■ **PROVIDED PASSAGE**
>>>>>

Operation Paperclip

Von Greim was a legend. Renowned for his fearlessness in battle, in World War I he had recorded twenty-eight kills. In the 1920s and 1930s he was considered one of the top pilots in Germany and performed a variety of flight-related jobs, including exhibition dogfights against fellow World War I flying ace Ernst Udet. When Adolf Hitler needed a pilot to fly him from Munich to Berlin for the Kapp Putsch coup attempt in 1920, he chose Robert Ritter von Greim for the job. In 1926, von Greim was hired by Chiang Kai-shek to set up the Chinese air force in Canton, China. Returning to Germany, von Greim opened a flight school, located at the top of a mountain in Galgenberg, two miles from where Hubertus Strughold taught aviation medicine to college students.

<<<<<

■ **WORK TO COMPLETE**
**A)** From the Operation Paperclip passage, copy the text starting at "Von Greim was a" and ending at "to college students.".
**B)** List every person named in the Operation Paperclip passage.
**C)** Continue the Operation Paperclip passage after its last sentence.

■ **STORED DATA**

>>>>>

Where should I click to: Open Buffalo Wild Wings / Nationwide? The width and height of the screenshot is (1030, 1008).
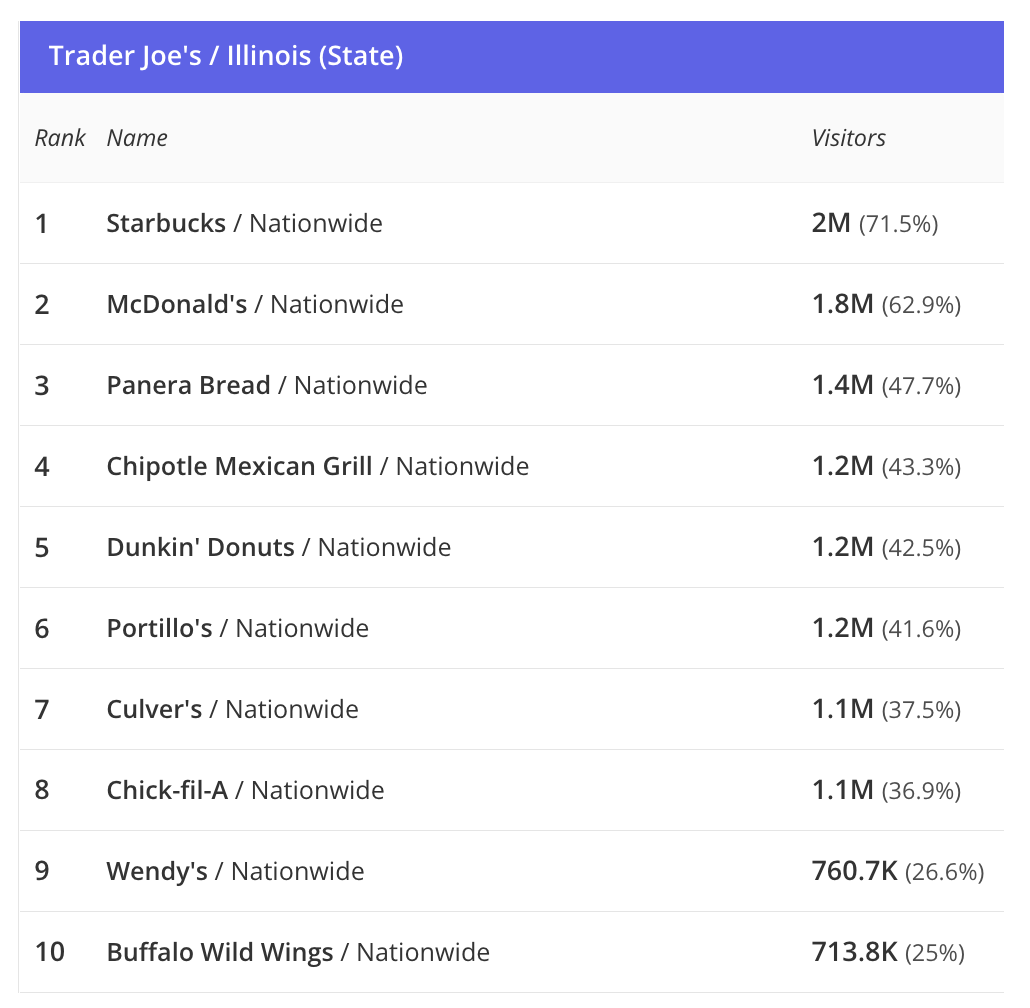[x=298, y=952]
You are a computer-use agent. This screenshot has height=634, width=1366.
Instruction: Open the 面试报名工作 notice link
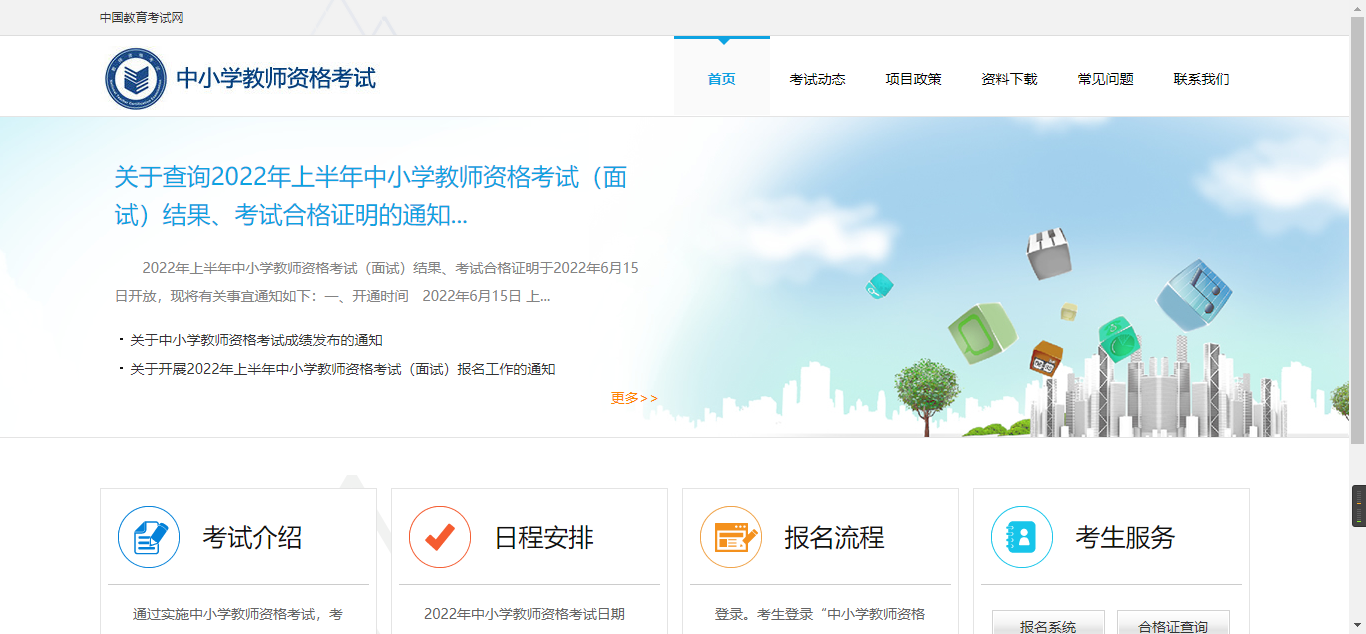pyautogui.click(x=340, y=368)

<<<<<

■ **RESPONSES BY TASK**
**A)**
Von Greim was a legend. Renowned for his fearlessness in battle, in World War I he had recorded twenty-eight kills. In the 1920s and 1930s he was considered one of the top pilots in Germany and performed a variety of flight-related jobs, including exhibition dogfights against fellow World War I flying ace Ernst Udet. When Adolf Hitler needed a pilot to fly him from Munich to Berlin for the Kapp Putsch coup attempt in 1920, he chose Robert Ritter von Greim for the job. In 1926, von Greim was hired by Chiang Kai-shek to set up the Chinese air force in Canton, China. Returning to Germany, von Greim opened a flight school, located at the top of a mountain in Galgenberg, two miles from where Hubertus Strughold taught aviation medicine to college students.

**B)**
Robert Ritter von Greim
Ernst Udet
Adolf Hitler
Chiang Kai-shek
Hubertus Strughold

**C)**
Strughold hired von Greim to teach him how to fly, paying him six marks per lesson. The two men became fast friends. In Robert Ritter von Greim, Hubertus Strughold found a brilliant match—another man willing to push pilot performance to the edge of unconsciousness. The men would strap themselves into harnesses in von Greim’s open cockpit airplane and fly loops and rolls in the skies over Galgenberg. Strughold kept track of their physiological reactions to extreme flight, seeking answers to questions. Can a man draw a straight line while flying upside down? Can a pilot mark a bull’s-eye on a piece of paper immediately after a barrel roll? With how little oxygen could a man legibly write his name? How far up can a man fly before his vision fades? Von Greim was challenged by Strughold’s strange requests, and he was willing to fly faster and higher as his new young physician friend recorded data on von Greim’s pilot performance and physical capabilities in the air. Strughold knew his tests were original and hoped they would attract interest from the United States. In 1928 his wish came true when he received a prestigious fellowship from the Rockefeller Foundation. Strughold packed his bags, boarded the SS Dresden, and headed to New York.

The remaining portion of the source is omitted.